How Do We Respond To People Dying?

How Do We Respond To People Dying?

People Dying

For most Americans, death isn’t something about which we like to think or talk. Certainly, we don’t want to think about our own mortality (see previous post: You Mean… I’m Eventually Going To Die?). Nor do we tend to let our thoughts linger on the idea of people dying. The thought of others’ dying elicits fear, sadness, and anxiety. Prolonged existential thinking about others dying increases chances of despair, a sense of hopelessness, and darkness. Naturally, uncomfortable feelings can lead to becoming overwhelmed, avoiding death and/or numbness to death. (Just think about the number of times you’ve heard about a death recently on the news or seen it in entertainment.) We can unconsciously (or consciously) master avoidance and numbness towards people dying…until it becomes up close and personal. 

If people do and will die, how do we respond to people dying, particularly when our current daily news provides a constant reminder? I’d like to offer a few reflections on how we can respond when death is an inevitable reality we must face.

Grieve:

This might seem obvious, but it’s easier said than done. I frequently talk to clients about the necessity of grieving and the importance of “sitting in”–that is, allowing themselves the time and space to feel and experience– the emotions related to loss and death. Grieving acknowledges the previous existence of something or someone; it acknowledges the hurt from the loss of what was previously there. A range of emotions can accompany grief: sadness, anger, confusion, disappointment, numbness, relief, happiness. The stages of grief, including depression, anger, bargaining, denial, and acceptance, testify to a variance in responses.

Everyone grieves differently because of differing needs: crying, reflecting on past memories, engaging in activities that recognize the life of the one(s) lost, celebrating or remembering through a cultural ceremony are some possible options. What is important is to not just “push on”, “get over it”, “keep going”, or to “suck it up”. We have many lessons to learn from other cultures about allowing time to grieve death! Grieving is NORMAL and helpful in healing. We are not weak for grieving; we are human. It is okay to grieve. How do we know? Jesus grieves Lazarus’ death in John 11. Stirred by seeing the grief of Mary and the other Jews, Jesus grieves too. If Jesus, who raised Lazarus from death, grieved, how much more will we humans need to grieve other people dying?

Cry out:

To Community & with Professional Help

It can be natural to look to close family and friends for comfort and reassurance. When grief hinders our ability to do daily life, seeking professional counseling or therapy provides additional support. By all means, community and counseling are wonderful gifts and should be safe places and people to process loss and death. Specifically in Job 2:11-13, Job’s friends exemplify a beautiful example of how to rally around a friend who’s experienced death.
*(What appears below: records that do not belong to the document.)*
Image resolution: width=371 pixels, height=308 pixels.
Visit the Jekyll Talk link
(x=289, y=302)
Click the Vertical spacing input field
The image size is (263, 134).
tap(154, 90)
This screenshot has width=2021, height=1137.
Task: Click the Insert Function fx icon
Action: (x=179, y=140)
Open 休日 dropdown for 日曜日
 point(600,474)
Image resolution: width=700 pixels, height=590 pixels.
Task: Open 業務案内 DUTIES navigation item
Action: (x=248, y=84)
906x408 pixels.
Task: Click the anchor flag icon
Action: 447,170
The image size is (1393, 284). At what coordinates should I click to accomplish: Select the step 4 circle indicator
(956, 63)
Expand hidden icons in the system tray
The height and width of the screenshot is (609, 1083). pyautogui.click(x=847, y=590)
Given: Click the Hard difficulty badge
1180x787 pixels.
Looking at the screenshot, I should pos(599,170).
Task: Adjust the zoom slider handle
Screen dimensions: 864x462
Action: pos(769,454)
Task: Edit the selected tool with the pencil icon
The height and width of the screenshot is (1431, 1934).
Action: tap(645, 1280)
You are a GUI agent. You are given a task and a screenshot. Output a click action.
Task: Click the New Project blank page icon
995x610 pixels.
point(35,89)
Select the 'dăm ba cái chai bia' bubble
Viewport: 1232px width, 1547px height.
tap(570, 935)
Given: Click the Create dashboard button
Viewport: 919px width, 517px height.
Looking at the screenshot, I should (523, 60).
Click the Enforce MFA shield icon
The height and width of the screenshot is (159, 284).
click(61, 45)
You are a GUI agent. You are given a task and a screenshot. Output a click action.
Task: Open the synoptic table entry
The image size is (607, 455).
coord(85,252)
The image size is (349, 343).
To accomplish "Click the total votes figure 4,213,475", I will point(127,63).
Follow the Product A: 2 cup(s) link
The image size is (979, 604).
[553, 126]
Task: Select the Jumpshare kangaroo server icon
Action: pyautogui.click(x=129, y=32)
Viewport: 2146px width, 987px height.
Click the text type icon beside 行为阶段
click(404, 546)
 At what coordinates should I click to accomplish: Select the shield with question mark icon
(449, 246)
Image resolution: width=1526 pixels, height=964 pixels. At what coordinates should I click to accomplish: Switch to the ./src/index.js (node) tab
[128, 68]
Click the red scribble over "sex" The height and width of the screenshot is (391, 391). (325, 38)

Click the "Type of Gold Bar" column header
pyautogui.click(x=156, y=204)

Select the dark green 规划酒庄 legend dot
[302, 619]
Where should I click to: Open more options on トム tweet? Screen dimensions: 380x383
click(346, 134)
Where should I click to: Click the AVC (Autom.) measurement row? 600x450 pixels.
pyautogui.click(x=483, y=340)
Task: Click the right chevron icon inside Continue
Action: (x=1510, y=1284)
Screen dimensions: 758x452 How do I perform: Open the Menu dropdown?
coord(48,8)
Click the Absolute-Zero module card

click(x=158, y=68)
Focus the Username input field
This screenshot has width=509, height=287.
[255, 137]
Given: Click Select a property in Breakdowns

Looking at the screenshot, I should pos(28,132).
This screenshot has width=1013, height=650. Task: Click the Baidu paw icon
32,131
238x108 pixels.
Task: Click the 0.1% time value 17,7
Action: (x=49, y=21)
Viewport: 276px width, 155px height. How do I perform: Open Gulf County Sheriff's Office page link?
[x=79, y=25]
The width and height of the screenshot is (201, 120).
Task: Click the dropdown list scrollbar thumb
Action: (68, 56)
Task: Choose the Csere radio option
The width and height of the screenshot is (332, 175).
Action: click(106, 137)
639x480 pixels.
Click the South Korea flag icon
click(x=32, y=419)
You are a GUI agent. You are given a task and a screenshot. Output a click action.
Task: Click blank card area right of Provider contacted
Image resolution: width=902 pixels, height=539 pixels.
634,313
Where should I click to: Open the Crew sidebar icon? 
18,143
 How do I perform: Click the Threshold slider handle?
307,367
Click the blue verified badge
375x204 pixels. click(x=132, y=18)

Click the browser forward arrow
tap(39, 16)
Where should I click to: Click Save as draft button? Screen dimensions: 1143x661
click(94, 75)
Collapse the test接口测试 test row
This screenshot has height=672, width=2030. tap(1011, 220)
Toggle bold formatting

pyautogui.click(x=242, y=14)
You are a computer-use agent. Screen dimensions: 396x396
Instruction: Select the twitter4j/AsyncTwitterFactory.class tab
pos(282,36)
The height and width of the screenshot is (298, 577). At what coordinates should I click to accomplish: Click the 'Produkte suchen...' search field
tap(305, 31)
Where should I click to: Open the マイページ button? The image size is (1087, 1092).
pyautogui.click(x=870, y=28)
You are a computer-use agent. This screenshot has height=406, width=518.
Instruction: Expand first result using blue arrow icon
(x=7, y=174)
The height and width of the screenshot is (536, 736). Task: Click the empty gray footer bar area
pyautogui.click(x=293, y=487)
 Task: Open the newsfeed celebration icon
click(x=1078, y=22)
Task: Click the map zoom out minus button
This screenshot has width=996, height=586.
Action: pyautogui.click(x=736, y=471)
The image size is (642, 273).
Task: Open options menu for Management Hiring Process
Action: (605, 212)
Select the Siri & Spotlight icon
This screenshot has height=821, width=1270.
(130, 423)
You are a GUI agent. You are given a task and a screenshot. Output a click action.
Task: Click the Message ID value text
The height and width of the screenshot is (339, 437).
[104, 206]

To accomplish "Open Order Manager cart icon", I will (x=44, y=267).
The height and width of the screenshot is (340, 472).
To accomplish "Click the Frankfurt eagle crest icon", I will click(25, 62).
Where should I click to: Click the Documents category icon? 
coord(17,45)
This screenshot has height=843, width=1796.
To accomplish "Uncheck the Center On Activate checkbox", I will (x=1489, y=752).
Proverbs 11:14 assures us of the wisdom in counseling. We are not meant to bear burdens alone; we are meant to encounter life with others.

To God

Even with community, community should never replace the beauty and joy that we have in crying out to God. The Psalms are rich with both praises and pleas alike. King David was a man who knew how to bear his soul before God. In grief, learn to cry out to God, who knows the sting of death and grief of losing loved ones. Use Psalm 6, verses 2-3 and 6-9 as a guide:

Be gracious to me, O Lord, for I am languishing;
    heal me, O Lord, for my bones are troubled.
My soul also is greatly troubled.
    But you, O Lord—how long?…

I am weary with my moaning;
    every night I flood my bed with tears;
    I drench my couch with my weeping.
My eye wastes away because of grief;
    it grows weak because of all my foes.
Depart from me, all you workers of evil,
    for the Lord has heard the sound of my weeping.
The Lord has heard my plea;
    the Lord accepts my prayer.

Remember Death and Eternity in Light of Jesus:

One of the best sermons I’ve ever listened to considered grief and Jesus’ response to both Mary and Martha. We could easily overlook Jesus’ response to Martha as we considered his response to Mary; both responses show that grieving and remembering death in light of the Gospel are crucial. With Mary, Jesus grieved through weeping (John 11:35). With Martha, Jesus provided the truth of who He is in light of another dying. Jesus then clarified that He is the one who gives eternal life. In John 11:25-26 he said,“I am the resurrection and the life. Whoever believes in me, though he die, yet shall he live, and everyone who lives and believes in me shall never die. Do you believe this?”

We must remember that experiencing others’ death is hard but also temporal. We must remember and believe that Jesus, whom Martha identifies as “Christ, the Son of God” lived, died, rose, and is coming back to this world to show that: 1) He overcame death and reigns as our Savior; 2) we have a hope that shines above all darkness and sadness in this world; and 3) ultimately, we must fix our eyes on the eternal, not the temporal, for true hope in this world.

No guidebook explains how to respond to death, but as long as we live, people dying will be a part of our world. We have to figure out how to respond. I offer these reflections and responses as I’ve found these beneficial to grieving the lives of two parents–one who died in 2018 and one who has been terminally ill for five years, and from a clinical standpoint as I counsel clients through grief.